In order to create the animated GIFs shown below, a problem slightly different that that described in the homework statement has been solved. Here, the rotation rate of omega_OB is not constant, but instead, link OB is oscillating back and forth.

What you should sees from these animations is that the velocity of P as seen by a stationary observer is NOT tangent to the circular guide, whereas the velocity as seen by the observer on OB is tangent to the circular guide. Also, the observed acceleration of P always points to the inside of the circular guide, whereas the acceleration seen by a fixed observer does not always do so.
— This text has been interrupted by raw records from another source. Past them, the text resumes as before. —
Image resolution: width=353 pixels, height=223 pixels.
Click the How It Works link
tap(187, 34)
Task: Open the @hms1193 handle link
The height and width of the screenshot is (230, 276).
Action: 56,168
We need to treat this problem just as we have done for all planar mechanism kinematics in this course. For velocity analysis:

1. Write down a rigid body kinematics equation relating points A and P. This vector equation will have one unknown: omega_AP.
2. Write down a moving reference frame (MRF) equation kinematics equation relating points P and O. For this equation, it is recommended that you attach an observer onto link OB. This vector equation will have one unknown: v_rel (the velocity of P as seen by the observer on OB). Note that v_rel will be tangent to the circular guide.
3. Set the above two velocity equations in terms of v_P equal, and balance coefficients of the xy unit vectors. This will give you two equations in terms of the two unknowns listed above.
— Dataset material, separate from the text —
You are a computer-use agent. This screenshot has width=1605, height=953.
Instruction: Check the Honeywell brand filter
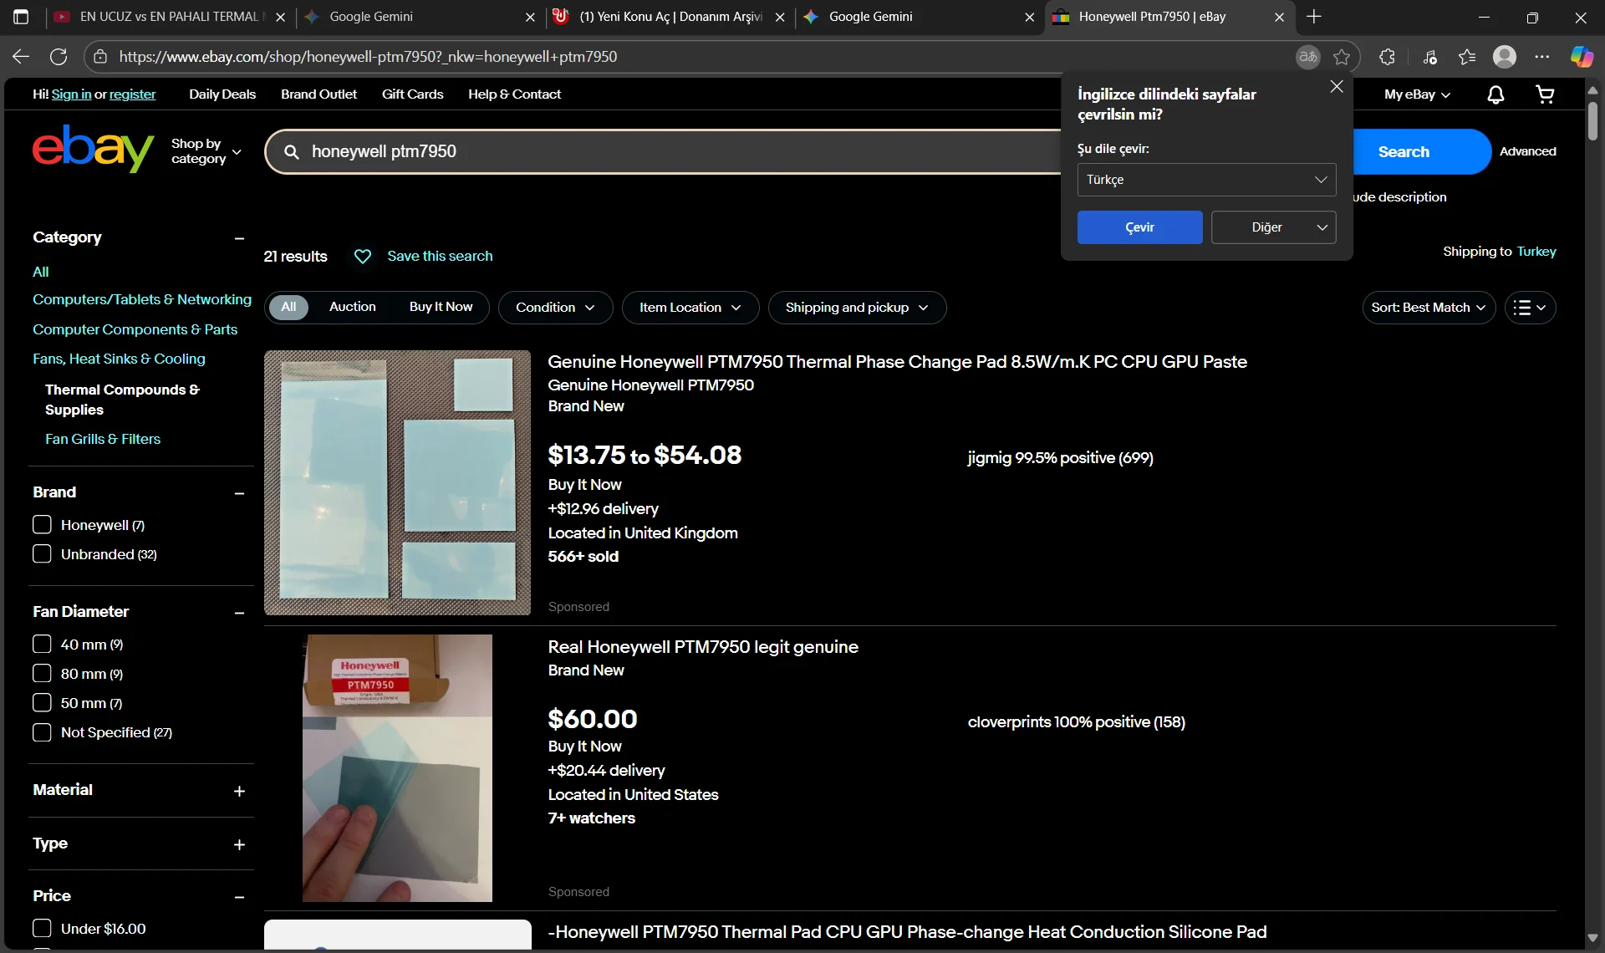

For acceleration analysis, repeat the above steps using the rigid body acceleration and MRF acceleration equations. Note that for the MRF equation, the acceleration of P as seen by the observer will have TWO components: one tangent to the circular guide (the observed rate of change of speed, vdot_rel) and one perpendicular to the circular guide (the observed centripetal component of acceleration, v_rel^2/R). In the end, you will have two equations in terms of vdot_rel and alpha_AP.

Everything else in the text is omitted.